### Instructions to follow
Format the entries below as a JSON list of strings, one string per line, leaving out blank lines.
═════ Excerpted records ═════
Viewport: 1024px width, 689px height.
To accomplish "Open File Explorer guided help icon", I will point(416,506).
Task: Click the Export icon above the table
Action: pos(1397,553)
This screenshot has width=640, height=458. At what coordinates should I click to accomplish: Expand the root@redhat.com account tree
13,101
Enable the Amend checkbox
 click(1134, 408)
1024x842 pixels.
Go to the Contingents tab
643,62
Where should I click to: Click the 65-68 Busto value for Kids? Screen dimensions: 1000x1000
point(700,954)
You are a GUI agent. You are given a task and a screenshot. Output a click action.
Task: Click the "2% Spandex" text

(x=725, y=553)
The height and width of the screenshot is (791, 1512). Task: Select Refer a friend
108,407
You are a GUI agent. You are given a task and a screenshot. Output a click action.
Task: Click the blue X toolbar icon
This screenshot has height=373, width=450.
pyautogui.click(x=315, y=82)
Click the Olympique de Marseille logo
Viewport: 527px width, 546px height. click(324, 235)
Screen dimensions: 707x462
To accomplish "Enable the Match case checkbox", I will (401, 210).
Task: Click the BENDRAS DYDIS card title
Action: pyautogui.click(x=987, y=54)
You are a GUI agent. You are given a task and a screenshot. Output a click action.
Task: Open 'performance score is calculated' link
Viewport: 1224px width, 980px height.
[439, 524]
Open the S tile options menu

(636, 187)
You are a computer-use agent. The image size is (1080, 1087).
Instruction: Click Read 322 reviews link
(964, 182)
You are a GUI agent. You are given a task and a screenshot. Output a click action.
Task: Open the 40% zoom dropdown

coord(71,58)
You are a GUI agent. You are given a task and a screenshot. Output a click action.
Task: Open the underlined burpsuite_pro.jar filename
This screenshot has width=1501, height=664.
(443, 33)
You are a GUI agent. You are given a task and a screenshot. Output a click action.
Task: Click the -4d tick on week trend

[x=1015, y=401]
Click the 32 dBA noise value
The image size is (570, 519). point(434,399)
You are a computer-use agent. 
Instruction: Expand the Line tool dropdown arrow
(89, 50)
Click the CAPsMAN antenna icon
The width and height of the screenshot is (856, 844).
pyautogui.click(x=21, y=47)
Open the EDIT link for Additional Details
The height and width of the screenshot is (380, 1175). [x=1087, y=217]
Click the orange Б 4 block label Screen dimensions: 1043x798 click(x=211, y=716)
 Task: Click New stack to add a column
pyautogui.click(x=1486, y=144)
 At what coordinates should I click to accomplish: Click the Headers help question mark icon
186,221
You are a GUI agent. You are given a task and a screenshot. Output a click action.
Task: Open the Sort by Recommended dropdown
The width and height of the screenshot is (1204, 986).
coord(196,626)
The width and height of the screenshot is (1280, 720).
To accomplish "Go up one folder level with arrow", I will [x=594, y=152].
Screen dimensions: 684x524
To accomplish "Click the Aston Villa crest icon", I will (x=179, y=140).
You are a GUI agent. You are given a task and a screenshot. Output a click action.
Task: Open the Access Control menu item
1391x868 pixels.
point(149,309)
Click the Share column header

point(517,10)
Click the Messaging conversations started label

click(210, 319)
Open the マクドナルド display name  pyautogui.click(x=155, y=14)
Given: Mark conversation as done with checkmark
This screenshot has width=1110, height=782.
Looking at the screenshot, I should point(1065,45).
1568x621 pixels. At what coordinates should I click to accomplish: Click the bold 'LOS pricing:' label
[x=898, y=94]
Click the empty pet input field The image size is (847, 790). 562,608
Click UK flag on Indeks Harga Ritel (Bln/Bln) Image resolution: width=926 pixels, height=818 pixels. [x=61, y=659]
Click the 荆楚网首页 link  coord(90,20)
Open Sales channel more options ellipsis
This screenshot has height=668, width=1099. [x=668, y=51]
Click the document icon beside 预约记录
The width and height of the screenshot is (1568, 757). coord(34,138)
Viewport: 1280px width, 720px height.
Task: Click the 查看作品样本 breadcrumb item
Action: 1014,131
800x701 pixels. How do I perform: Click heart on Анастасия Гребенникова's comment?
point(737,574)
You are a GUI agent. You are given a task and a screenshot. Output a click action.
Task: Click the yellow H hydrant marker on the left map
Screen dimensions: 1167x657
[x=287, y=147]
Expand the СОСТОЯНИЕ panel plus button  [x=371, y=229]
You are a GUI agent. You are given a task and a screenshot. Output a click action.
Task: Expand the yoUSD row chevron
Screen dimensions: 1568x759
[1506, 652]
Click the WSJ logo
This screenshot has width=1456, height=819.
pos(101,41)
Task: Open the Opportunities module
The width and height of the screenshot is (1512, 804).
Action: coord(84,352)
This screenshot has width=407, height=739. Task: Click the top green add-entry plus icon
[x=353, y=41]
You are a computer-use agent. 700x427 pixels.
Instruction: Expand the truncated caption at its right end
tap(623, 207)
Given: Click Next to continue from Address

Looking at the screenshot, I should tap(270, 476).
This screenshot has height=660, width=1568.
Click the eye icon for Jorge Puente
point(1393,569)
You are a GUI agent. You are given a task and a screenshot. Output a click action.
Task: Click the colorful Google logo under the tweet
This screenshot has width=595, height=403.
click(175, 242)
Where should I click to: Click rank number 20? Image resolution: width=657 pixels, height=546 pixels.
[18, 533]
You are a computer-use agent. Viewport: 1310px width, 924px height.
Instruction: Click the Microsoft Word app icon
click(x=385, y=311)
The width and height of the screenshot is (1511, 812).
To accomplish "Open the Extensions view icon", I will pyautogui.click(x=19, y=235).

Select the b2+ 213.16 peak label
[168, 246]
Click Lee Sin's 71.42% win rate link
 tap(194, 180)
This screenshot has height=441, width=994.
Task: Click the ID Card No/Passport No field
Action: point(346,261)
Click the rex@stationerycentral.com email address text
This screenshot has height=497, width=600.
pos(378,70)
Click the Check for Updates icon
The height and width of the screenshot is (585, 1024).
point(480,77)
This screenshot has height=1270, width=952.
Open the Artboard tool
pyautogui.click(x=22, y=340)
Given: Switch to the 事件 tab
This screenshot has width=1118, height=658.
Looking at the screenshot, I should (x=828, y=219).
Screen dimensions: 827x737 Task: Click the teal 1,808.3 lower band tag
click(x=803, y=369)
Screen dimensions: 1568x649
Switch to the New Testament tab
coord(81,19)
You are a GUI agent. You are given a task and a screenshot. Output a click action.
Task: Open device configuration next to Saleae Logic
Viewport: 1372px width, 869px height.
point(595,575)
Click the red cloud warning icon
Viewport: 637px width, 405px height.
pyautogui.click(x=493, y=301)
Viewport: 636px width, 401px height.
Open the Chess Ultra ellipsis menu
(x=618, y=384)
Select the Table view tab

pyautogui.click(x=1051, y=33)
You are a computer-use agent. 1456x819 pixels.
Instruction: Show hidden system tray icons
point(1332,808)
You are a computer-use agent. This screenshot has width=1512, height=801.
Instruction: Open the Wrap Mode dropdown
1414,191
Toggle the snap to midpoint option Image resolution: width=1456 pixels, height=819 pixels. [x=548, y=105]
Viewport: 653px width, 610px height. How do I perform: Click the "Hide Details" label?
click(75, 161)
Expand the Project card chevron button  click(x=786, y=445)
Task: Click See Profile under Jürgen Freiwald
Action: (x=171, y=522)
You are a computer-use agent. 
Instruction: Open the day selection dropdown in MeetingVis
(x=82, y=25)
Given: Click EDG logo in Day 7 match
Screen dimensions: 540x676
═════
### Response to the exercise
[
  "Viewport: 1024px width, 689px height.",
  "To accomplish \"Open File Explorer guided help icon\", I will point(416,506).",
  "Task: Click the Export icon above the table",
  "Action: pos(1397,553)",
  "This screenshot has width=640, height=458. At what coordinates should I click to accomplish: Expand the root@redhat.com account tree",
  "13,101",
  "Enable the Amend checkbox",
  " click(1134, 408)",
  "1024x842 pixels.",
  "Go to the Contingents tab",
  "643,62",
  "Where should I click to: Click the 65-68 Busto value for Kids? Screen dimensions: 1000x1000",
  "point(700,954)",
  "You are a GUI agent. You are given a task and a screenshot. Output a click action.",
  "Task: Click the \"2% Spandex\" text",
  "(x=725, y=553)",
  "The height and width of the screenshot is (791, 1512). Task: Select Refer a friend",
  "108,407",
  "You are a GUI agent. You are given a task and a screenshot. Output a click action.",
  "Task: Click the blue X toolbar icon",
  "This screenshot has height=373, width=450.",
  "pyautogui.click(x=315, y=82)",
  "Click the Olympique de Marseille logo",
  "Viewport: 527px width, 546px height. click(324, 235)",
  "Screen dimensions: 707x462",
  "To accomplish \"Enable the Match case checkbox\", I will (401, 210).",
  "Task: Click the BENDRAS DYDIS card title",
  "Action: pyautogui.click(x=987, y=54)",
  "You are a GUI agent. You are given a task and a screenshot. Output a click action.",
  "Task: Open 'performance score is calculated' link",
  "Viewport: 1224px width, 980px height.",
  "[439, 524]",
  "Open the S tile options menu",
  "(636, 187)",
  "You are a computer-use agent. The image size is (1080, 1087).",
  "Instruction: Click Read 322 reviews link",
  "(964, 182)",
  "You are a GUI agent. You are given a task and a screenshot. Output a click action.",
  "Task: Open the 40% zoom dropdown",
  "coord(71,58)",
  "You are a GUI agent. You are given a task and a screenshot. Output a click action.",
  "Task: Open the underlined burpsuite_pro.jar filename",
  "This screenshot has width=1501, height=664.",
  "(443, 33)",
  "You are a GUI agent. You are given a task and a screenshot. Output a click action.",
  "Task: Click the -4d tick on week trend",
  "[x=1015, y=401]",
  "Click the 32 dBA noise value",
  "The image size is (570, 519). point(434,399)",
  "You are a computer-use agent. ",
  "Instruction: Expand the Line tool dropdown arrow",
  "(89, 50)",
  "Click the CAPsMAN antenna icon",
  "The width and height of the screenshot is (856, 844).",
  "pyautogui.click(x=21, y=47)",
  "Open the EDIT link for Additional Details",
  "The height and width of the screenshot is (380, 1175). [x=1087, y=217]",
  "Click the orange Б 4 block label Screen dimensions: 1043x798 click(x=211, y=716)",
  " Task: Click New stack to add a column",
  "pyautogui.click(x=1486, y=144)",
  " At what coordinates should I click to accomplish: Click the Headers help question mark icon",
  "186,221",
  "You are a GUI agent. You are given a task and a screenshot. Output a click action.",
  "Task: Open the Sort by Recommended dropdown",
  "The width and height of the screenshot is (1204, 986).",
  "coord(196,626)",
  "The width and height of the screenshot is (1280, 720).",
  "To accomplish \"Go up one folder level with arrow\", I will [x=594, y=152].",
  "Screen dimensions: 684x524",
  "To accomplish \"Click the Aston Villa crest icon\", I will (x=179, y=140).",
  "You are a GUI agent. You are given a task and a screenshot. Output a click action.",
  "Task: Open the Access Control menu item",
  "1391x868 pixels.",
  "point(149,309)",
  "Click the Share column header",
  "point(517,10)",
  "Click the Messaging conversations started label",
  "click(210, 319)",
  "Open the マクドナルド display name  pyautogui.click(x=155, y=14)",
  "Given: Mark conversation as done with checkmark",
  "This screenshot has width=1110, height=782.",
  "Looking at the screenshot, I should point(1065,45).",
  "1568x621 pixels. At what coordinates should I click to accomplish: Click the bold 'LOS pricing:' label",
  "[x=898, y=94]",
  "Click the empty pet input field The image size is (847, 790). 562,608",
  "Click UK flag on Indeks Harga Ritel (Bln/Bln) Image resolution: width=926 pixels, height=818 pixels. [x=61, y=659]",
  "Click the 荆楚网首页 link  coord(90,20)",
  "Open Sales channel more options ellipsis",
  "This screenshot has height=668, width=1099. [x=668, y=51]",
  "Click the document icon beside 预约记录",
  "The width and height of the screenshot is (1568, 757). coord(34,138)",
  "Viewport: 1280px width, 720px height.",
  "Task: Click the 查看作品样本 breadcrumb item",
  "Action: 1014,131",
  "800x701 pixels. How do I perform: Click heart on Анастасия Гребенникова's comment?",
  "point(737,574)",
  "You are a GUI agent. You are given a task and a screenshot. Output a click action.",
  "Task: Click the yellow H hydrant marker on the left map",
  "Screen dimensions: 1167x657",
  "[x=287, y=147]",
  "Expand the СОСТОЯНИЕ panel plus button  [x=371, y=229]",
  "You are a GUI agent. You are given a task and a screenshot. Output a click action.",
  "Task: Expand the yoUSD row chevron",
  "Screen dimensions: 1568x759",
  "[1506, 652]",
  "Click the WSJ logo",
  "This screenshot has width=1456, height=819.",
  "pos(101,41)",
  "Task: Open the Opportunities module",
  "The width and height of the screenshot is (1512, 804).",
  "Action: coord(84,352)",
  "This screenshot has width=407, height=739. Task: Click the top green add-entry plus icon",
  "[x=353, y=41]",
  "You are a computer-use agent. 700x427 pixels.",
  "Instruction: Expand the truncated caption at its right end",
  "tap(623, 207)",
  "Given: Click Next to continue from Address",
  "Looking at the screenshot, I should tap(270, 476).",
  "This screenshot has height=660, width=1568.",
  "Click the eye icon for Jorge Puente",
  "point(1393,569)",
  "You are a GUI agent. You are given a task and a screenshot. Output a click action.",
  "Task: Click the colorful Google logo under the tweet",
  "This screenshot has width=595, height=403.",
  "click(175, 242)",
  "Where should I click to: Click rank number 20? Image resolution: width=657 pixels, height=546 pixels.",
  "[18, 533]",
  "You are a computer-use agent. Viewport: 1310px width, 924px height.",
  "Instruction: Click the Microsoft Word app icon",
  "click(x=385, y=311)",
  "The width and height of the screenshot is (1511, 812).",
  "To accomplish \"Open the Extensions view icon\", I will pyautogui.click(x=19, y=235).",
  "Select the b2+ 213.16 peak label",
  "[168, 246]",
  "Click Lee Sin's 71.42% win rate link",
  " tap(194, 180)",
  "This screenshot has height=441, width=994.",
  "Task: Click the ID Card No/Passport No field",
  "Action: point(346,261)",
  "Click the rex@stationerycentral.com email address text",
  "This screenshot has height=497, width=600.",
  "pos(378,70)",
  "Click the Check for Updates icon",
  "The height and width of the screenshot is (585, 1024).",
  "point(480,77)",
  "This screenshot has height=1270, width=952.",
  "Open the Artboard tool",
  "pyautogui.click(x=22, y=340)",
  "Given: Switch to the 事件 tab",
  "This screenshot has width=1118, height=658.",
  "Looking at the screenshot, I should (x=828, y=219).",
  "Screen dimensions: 827x737 Task: Click the teal 1,808.3 lower band tag",
  "click(x=803, y=369)",
  "Screen dimensions: 1568x649",
  "Switch to the New Testament tab",
  "coord(81,19)",
  "You are a GUI agent. You are given a task and a screenshot. Output a click action.",
  "Task: Open device configuration next to Saleae Logic",
  "Viewport: 1372px width, 869px height.",
  "point(595,575)",
  "Click the red cloud warning icon",
  "Viewport: 637px width, 405px height.",
  "pyautogui.click(x=493, y=301)",
  "Viewport: 636px width, 401px height.",
  "Open the Chess Ultra ellipsis menu",
  "(x=618, y=384)",
  "Select the Table view tab",
  "pyautogui.click(x=1051, y=33)",
  "You are a computer-use agent. 1456x819 pixels.",
  "Instruction: Show hidden system tray icons",
  "point(1332,808)",
  "You are a computer-use agent. This screenshot has width=1512, height=801.",
  "Instruction: Open the Wrap Mode dropdown",
  "1414,191",
  "Toggle the snap to midpoint option Image resolution: width=1456 pixels, height=819 pixels. [x=548, y=105]",
  "Viewport: 653px width, 610px height. How do I perform: Click the \"Hide Details\" label?",
  "click(75, 161)",
  "Expand the Project card chevron button  click(x=786, y=445)",
  "Task: Click See Profile under Jürgen Freiwald",
  "Action: (x=171, y=522)",
  "You are a computer-use agent. ",
  "Instruction: Open the day selection dropdown in MeetingVis",
  "(x=82, y=25)",
  "Given: Click EDG logo in Day 7 match",
  "Screen dimensions: 540x676"
]